■ Supplied information ■
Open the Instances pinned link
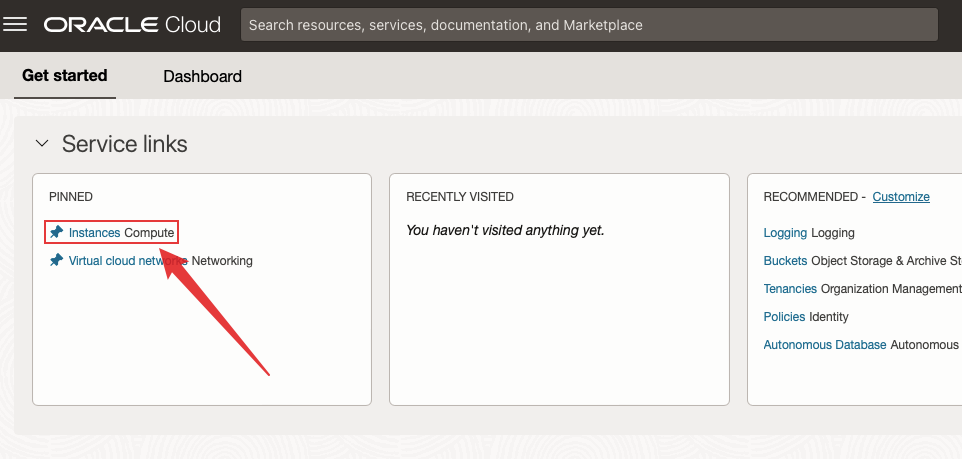coord(94,232)
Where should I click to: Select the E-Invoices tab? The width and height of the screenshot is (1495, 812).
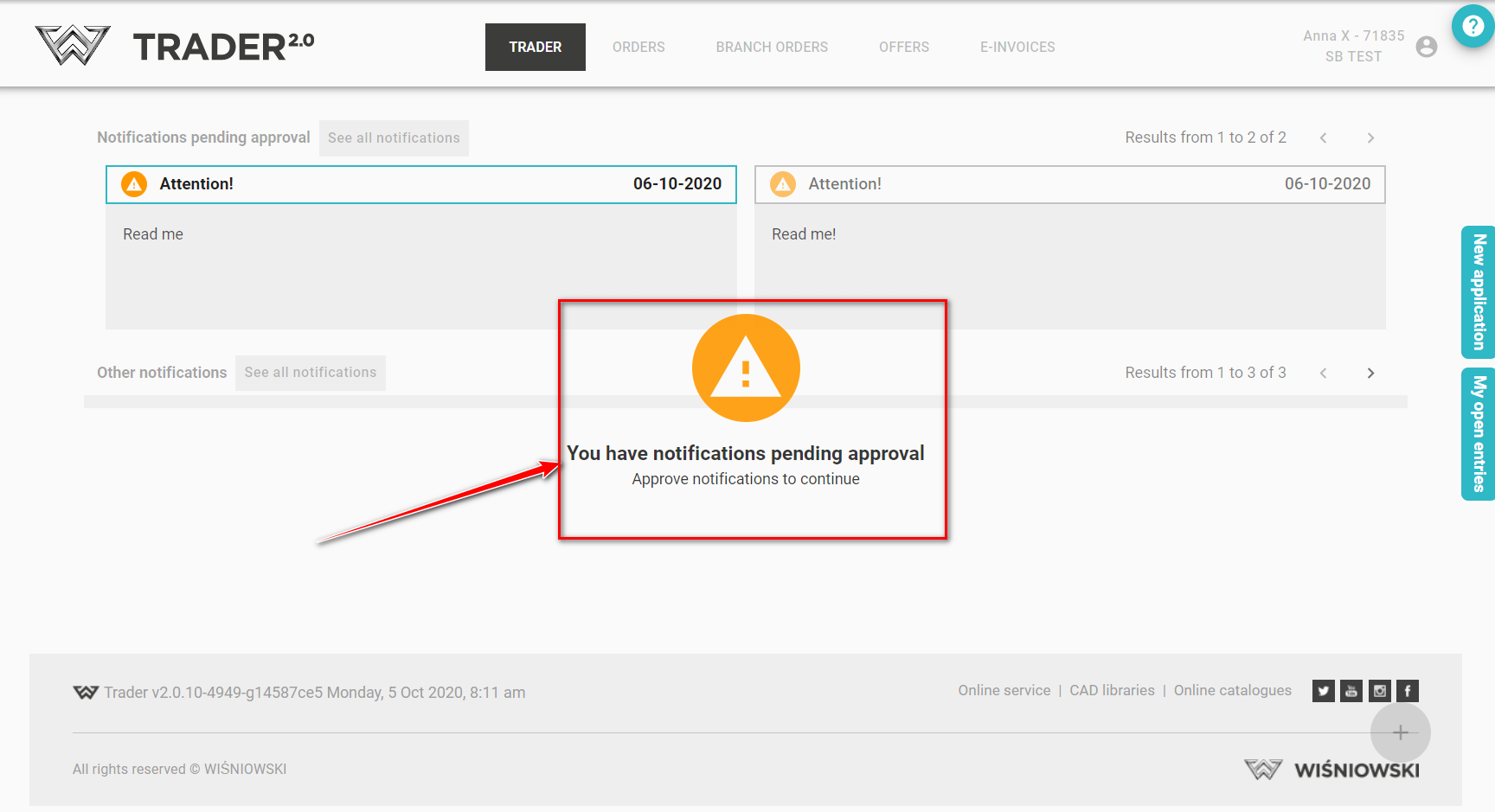(1017, 48)
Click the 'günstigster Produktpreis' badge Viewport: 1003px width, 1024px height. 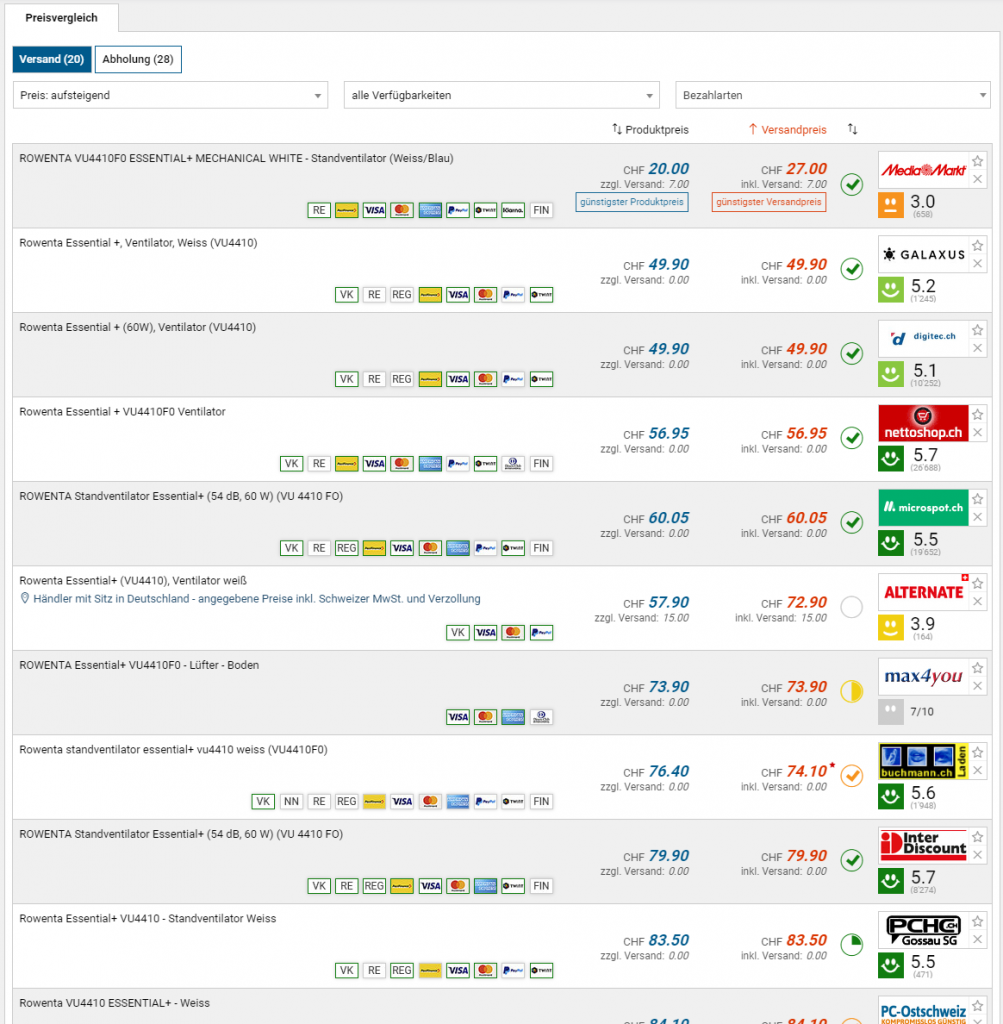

■ What this task involves ■
Every line above should be copied exactly; do not carry over the pictures.

■ Your solution ■
Open the Instances pinned link
coord(94,232)
Where should I click to: Select the E-Invoices tab? The width and height of the screenshot is (1495, 812).
(1017, 48)
Click the 'günstigster Produktpreis' badge Viewport: 1003px width, 1024px height. 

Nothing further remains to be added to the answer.